# Deodorant with flower water



## Amonik (Oct 27, 2019)

I’ve been trying homemade deodorants. Coconut oil + bicarb worked ok most days but some of my tops got grease stains.  Coconut oil+ magnesium hydroxide didn’t seem as effective and the grease problem persisted. Third experiment was with rose water and mag. hydroxide. Only tried it for three days yet, but it seems to work ok.

Questions:

1) anyone else tried this? 

2) is there a meaningful difference between cosmetic rosewater and the cooking stuff? The one I have now is meant for cooking, are the expensive flower waters from essential oil companies more concentrated or something?

3) what preservative would you suggest for this? I have it in a pump bottle now and apply with my hands, but mean to get a roll-on bottle if my experiment is successful. So a lot of contact with skin + I would like to be able to make 2-3 bottles at a time, it needs a decent shelf life.
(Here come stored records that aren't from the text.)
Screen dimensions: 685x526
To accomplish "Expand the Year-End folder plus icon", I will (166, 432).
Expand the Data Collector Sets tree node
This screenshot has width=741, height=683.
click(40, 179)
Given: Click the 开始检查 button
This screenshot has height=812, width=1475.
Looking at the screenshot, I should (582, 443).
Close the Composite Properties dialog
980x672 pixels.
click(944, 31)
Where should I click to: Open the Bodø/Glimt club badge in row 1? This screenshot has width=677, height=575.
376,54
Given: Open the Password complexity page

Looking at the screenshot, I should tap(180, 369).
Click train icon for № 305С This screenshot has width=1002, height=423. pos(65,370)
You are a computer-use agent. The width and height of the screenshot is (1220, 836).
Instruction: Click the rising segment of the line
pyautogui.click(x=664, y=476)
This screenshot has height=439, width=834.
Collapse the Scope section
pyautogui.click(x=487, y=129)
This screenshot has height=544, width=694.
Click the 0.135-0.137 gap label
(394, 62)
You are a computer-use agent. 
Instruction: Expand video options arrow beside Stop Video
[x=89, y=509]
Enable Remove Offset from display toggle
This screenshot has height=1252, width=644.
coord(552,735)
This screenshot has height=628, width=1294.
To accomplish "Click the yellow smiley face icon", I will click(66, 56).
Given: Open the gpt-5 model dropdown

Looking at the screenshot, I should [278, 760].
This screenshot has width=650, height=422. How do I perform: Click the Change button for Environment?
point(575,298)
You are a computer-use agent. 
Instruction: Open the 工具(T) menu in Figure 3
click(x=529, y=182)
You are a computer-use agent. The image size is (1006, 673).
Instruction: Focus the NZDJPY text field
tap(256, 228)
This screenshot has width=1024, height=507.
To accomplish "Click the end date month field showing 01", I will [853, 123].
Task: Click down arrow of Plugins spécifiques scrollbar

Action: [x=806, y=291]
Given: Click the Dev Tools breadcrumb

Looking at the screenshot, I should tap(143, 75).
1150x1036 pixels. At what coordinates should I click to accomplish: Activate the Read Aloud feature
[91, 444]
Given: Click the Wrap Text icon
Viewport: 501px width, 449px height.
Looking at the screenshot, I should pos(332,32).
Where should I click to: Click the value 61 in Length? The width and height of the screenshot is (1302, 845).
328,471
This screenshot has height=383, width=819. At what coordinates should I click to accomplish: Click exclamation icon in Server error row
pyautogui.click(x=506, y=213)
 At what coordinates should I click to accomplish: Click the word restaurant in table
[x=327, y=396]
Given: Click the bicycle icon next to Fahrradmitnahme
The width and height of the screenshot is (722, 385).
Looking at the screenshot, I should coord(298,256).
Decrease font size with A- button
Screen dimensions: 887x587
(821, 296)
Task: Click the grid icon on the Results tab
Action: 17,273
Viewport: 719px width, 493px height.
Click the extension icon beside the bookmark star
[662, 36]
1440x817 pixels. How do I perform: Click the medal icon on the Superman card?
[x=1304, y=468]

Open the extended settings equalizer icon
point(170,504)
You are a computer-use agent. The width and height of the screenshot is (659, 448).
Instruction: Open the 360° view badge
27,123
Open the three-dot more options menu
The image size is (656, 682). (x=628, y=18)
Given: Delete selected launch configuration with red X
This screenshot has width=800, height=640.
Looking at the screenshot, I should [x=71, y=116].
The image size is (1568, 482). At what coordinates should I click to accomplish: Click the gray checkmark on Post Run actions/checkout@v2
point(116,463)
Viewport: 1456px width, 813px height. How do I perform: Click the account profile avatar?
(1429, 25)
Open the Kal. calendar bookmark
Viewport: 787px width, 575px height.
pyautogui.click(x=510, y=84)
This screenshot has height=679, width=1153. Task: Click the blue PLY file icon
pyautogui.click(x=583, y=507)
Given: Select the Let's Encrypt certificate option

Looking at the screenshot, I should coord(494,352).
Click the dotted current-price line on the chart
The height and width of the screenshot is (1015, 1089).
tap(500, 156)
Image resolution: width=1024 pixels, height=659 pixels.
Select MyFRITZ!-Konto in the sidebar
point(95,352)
Alright, this experiment is moving on! The flower water+magnesium does not do it for me. My next candidate is a recipe from Mommypotamus. It’s a stick with butters, beeswax, magnesium and kaolin clay.


----------



## shunt2011 (Oct 30, 2019)

Did you check the thread here for deodorant?  

https://www.soapmakingforum.com/threads/making-deodorant.56144/page-4#post-741652


----------



## DeeAnna (Oct 30, 2019)

Amonik said:


> ...a recipe from Mommypotamus. It’s a stick with butters, beeswax, magnesium and kaolin clay.



If you got grease stains on your clothing from coconut oil, I _really _doubt your clothing will like beeswax and butters. Especially with clay mixed in. Take Shari's hint and read her link for the current thinking about effective, non-staining deodorant.


----------



## IrishLass (Oct 30, 2019)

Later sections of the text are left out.